Quantitative muscle strength assessment in duchenne muscular dystrophy: longitudinal study and correlation with functional measures
1 Dipartimento di Fisiopatologia medico-chirurgica e dei Trapianti, Centro Dino Ferrari, Department of Neurology and Laboratory of Neuroscience, IRCCS Istituto Auxologico Italiano, Università di Milano, Fondazione, Ospedale Maggiore Policlinico di Milano, Via F. Sforza n35, Milano, 20122, Italy
2 Biostatistics Unit, Dep. of Health Sciences, University of Genoa, Genoa, Italy
3 School of Physiotherapy, University Vita-Salute San Raffaele, Milan, Italy
4 Pediatric Immunohematology and Bone Marrow Transplantation Unit, San Raffaele Scientific Institute, Milan, Italy
5 Division of Neuroscience, Department of Neurology and INSPE, San Raffaele Scientific Institute, Milan, Italy
6 Department of Pediatric Neurology, Catholic University, Policlinico Gemelli, Largo Gemelli, 00168, Rome, Italy
7 Neuromuscular Center "P. Peirolo", Department of Neuroscience, S.Giovanni Battista Hospital of Turin, Turin, Italy
8 Division of Regenerative Medicine, San Raffaele Scientific Institute, Milan, Italy
9 Department of Cell and Developmental Biology, University College London, Rm 545, Rockefeller Bldg. 21 University Street, London, WC1E 6DE, UK
BMC Neurology 2012, 12:91 doi:10.1186/1471-2377-12-91Published: 13 September 2012
The aim of this study was to perform a longitudinal assessment using Quantitative Muscle Testing (QMT) in a cohort of ambulant boys affected by Duchenne muscular dystrophy (DMD) and to correlate the results of QMT with functional measures. This study is to date the most thorough long-term evaluation of QMT in a cohort of DMD patients correlated with other measures, such as the North Star Ambulatory Assessment (NSAA) or thee 6-min walk test (6MWT).
This is a single centre, prospective, non-randomised, study assessing QMT using the Kin Com® 125 machine in a study cohort of 28 ambulant DMD boys, aged 5 to 12 years.

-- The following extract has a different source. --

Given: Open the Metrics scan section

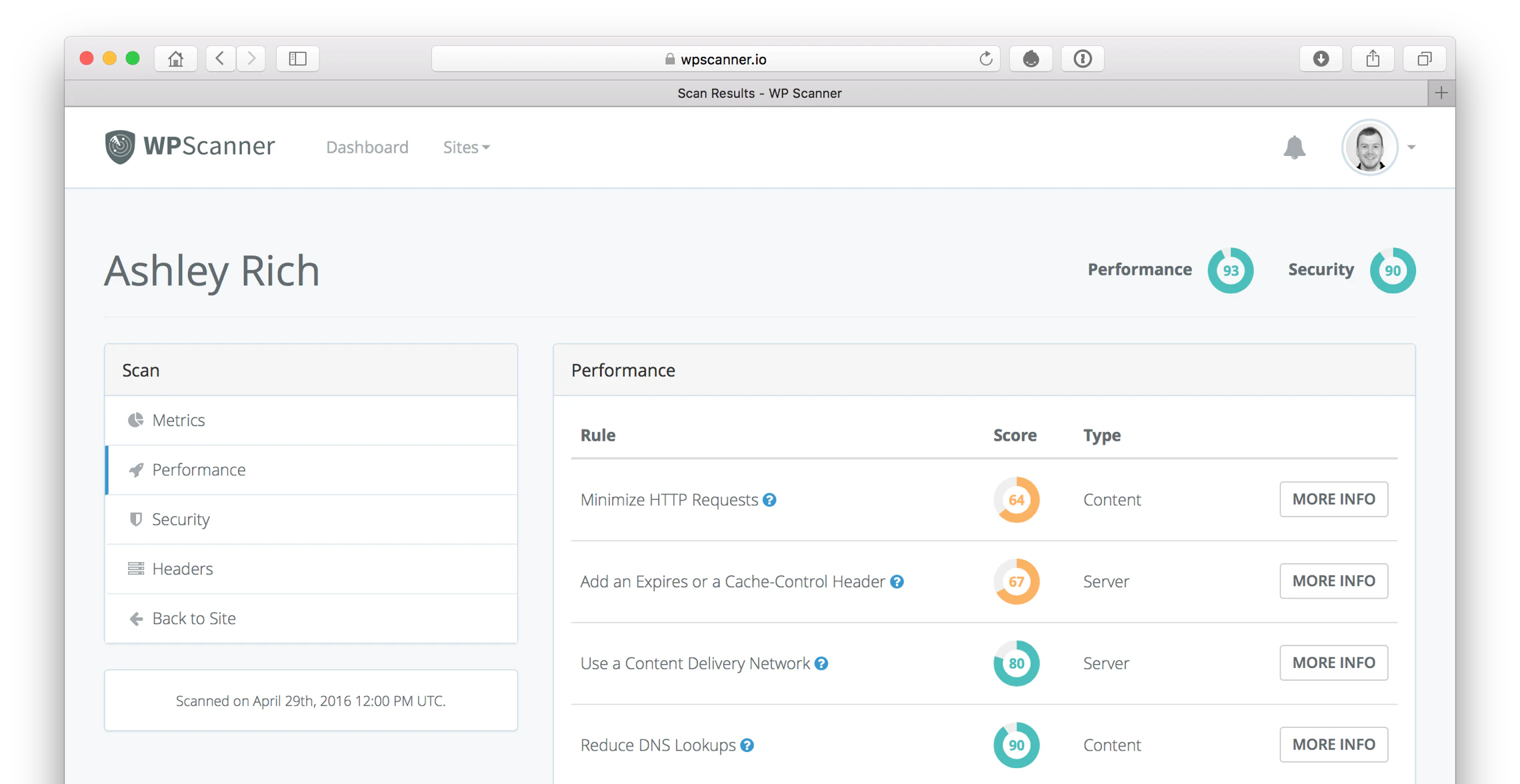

This cohort was assessed longitudinally over a 12 months period of time with 3 monthly assessments for QMT and with assessment of functional abilities, using the NSAA and the 6MWT at baseline and at 12 months only. QMT was also used in a control group of 13 healthy age-matched boys examined at baseline and at 12 months.
There was an increase in QMT over 12 months in boys below the age of 7.5 years while in boys above the age of 7.5 years, QMT showed a significant decrease. All the average one-year changes were significantly different than those experienced by healthy controls. We also found a good correlation between quantitative tests and the other measures that was more obvious in the stronger children.
Our longitudinal data using QMT in a cohort of DMD patients suggest that this could be used as an additional tool to monitor changes, providing additional information on segmental strength.